Legislators had lots of reasons to reject a unicameral, among them the simple fact that few wanted to vote their jobs out of existence. But there was no mistaking that, in this instance, the opposition had an acutely personal dimension to it. House and Senate members of both parties simply concluded that giving the governor his comeuppance was well worth the political risk of resisting both him and the majority of Minnesotans who had told pollsters that they wanted to vote on the unicameral idea. "Why would I work with the governor on this," asked one legislator, "when we get nothing?"
More than anything else, the unicameral vote underscored the depth of the animosity toward Ventura, as well as his isolation and estrangement from the political establishment. "The governor operates as `me against them,'" says Junge. "He'll criticize the legislature while we're standing there at a press conference backing his idea."
While all of Ventura's recent setbacks have been grounded in policy differences, they also have shared another trait--each was, to a certain extent, avoidable.

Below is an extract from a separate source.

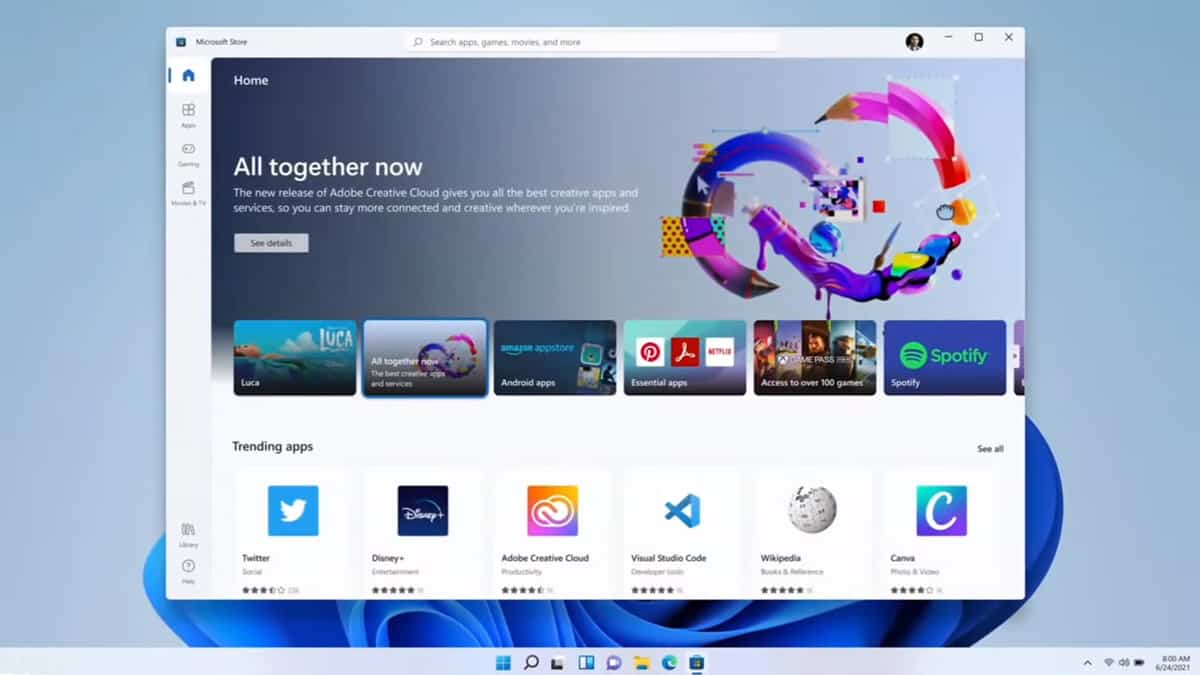Open the Disney+ app listing
Image resolution: width=1200 pixels, height=675 pixels.
pyautogui.click(x=422, y=532)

Even the unicameral question, on which the divide between Ventura and the legislature was greatest, might have seen a different resolution had the governor shown lawmakers even a minimum of courtesy. While there's no guarantee that the bill would have passed, its chances of getting a full hearing and floor vote would have been much greater.

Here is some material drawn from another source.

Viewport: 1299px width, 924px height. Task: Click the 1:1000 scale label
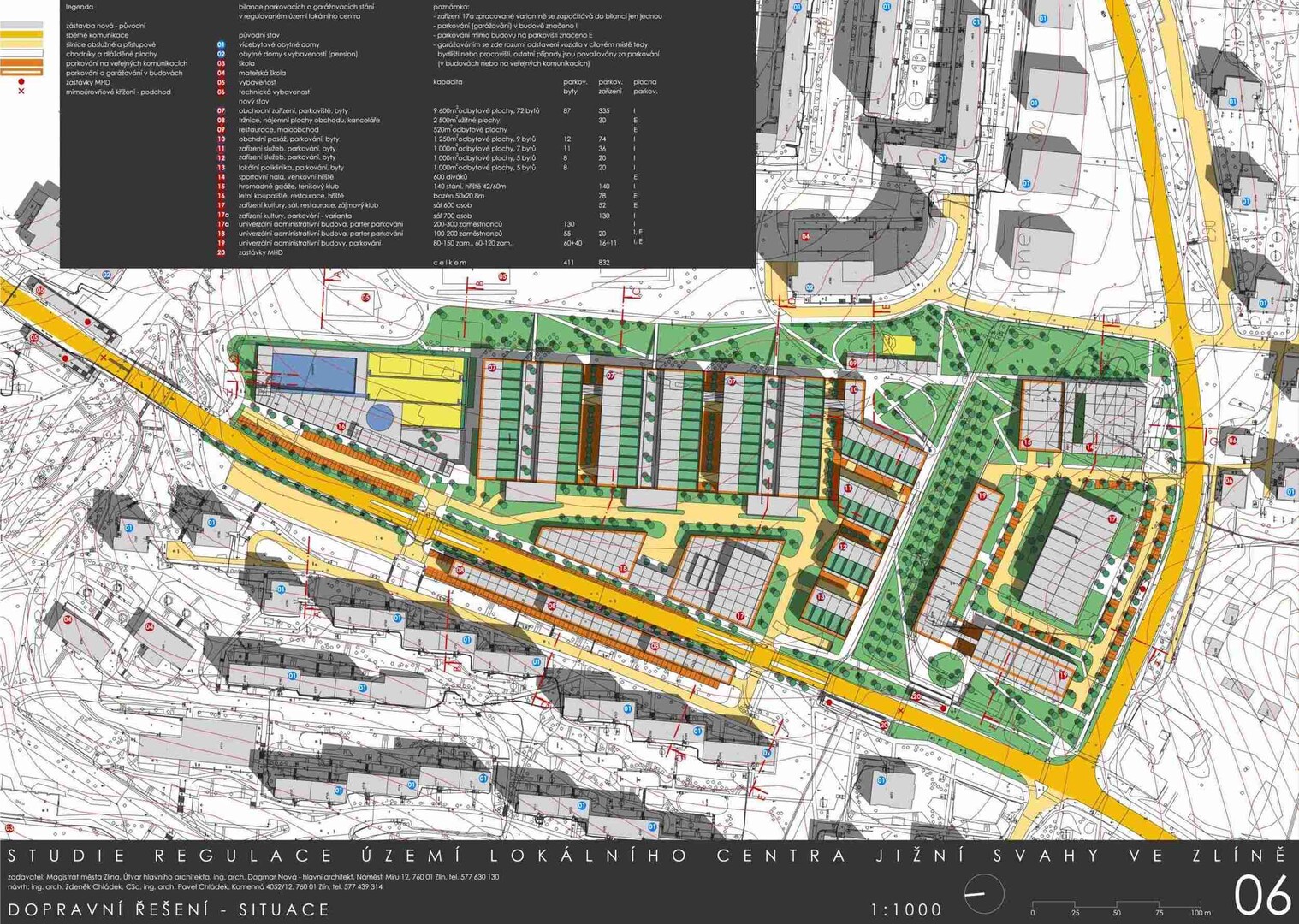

"He sees himself as the CEO and they as his vice-presidents who should do his bidding," says Jennings. "They, on the other hand, see themselves as the board of directors. There is a disconnect there."

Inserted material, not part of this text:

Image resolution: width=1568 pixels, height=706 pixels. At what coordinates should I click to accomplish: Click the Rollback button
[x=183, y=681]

That disconnect appears to be growing wider by the day. If Ventura has been chastened by his recent experience, he doesn't let it show. His response to the newly emboldened legislature has been to sharpen, rather than to temper, his criticism. After the Steve Minn confirmation battle, for example, he described his legislative antagonists as "butt-kissing" insiders. After the unicameral vote, they were "gutless cowards."
By then, legislators had become inured to the governor's bomb- throwing. Some even lobbed a few of their own. Representative Greg Davids, who had publicly described the governor as a "moron," later clarified his remarks with this statement. "I have to first apologize to all the morons. I respect the office of the governor, but not the current governor."
It wasn't long before lawmakers were making sport of the governor's intemperate remarks, with some appearing on the House floor wearing buttons that read, "Gutless Coward."
This time, if anyone was offended, it was Ventura. When, during a televised policy forum, he was touched on the sleeve by button-wearing Carol Molnau, who chairs the House Transportation Finance Committee, the governor snapped, "Don't touch me." Several days later, during his radio show, Ventura suggested he had been sexually harassed.
Small spats, to be sure, but ones that may presage the fate of the Big Plan and, with it, Ventura's administration. "Somewhere in the bowels of the state capitol is a plan that will change state government," says Dave Jennings. "Because of his astounding popularity, the expectations are high.... The expectation is getting so large that they may never be able to meet it."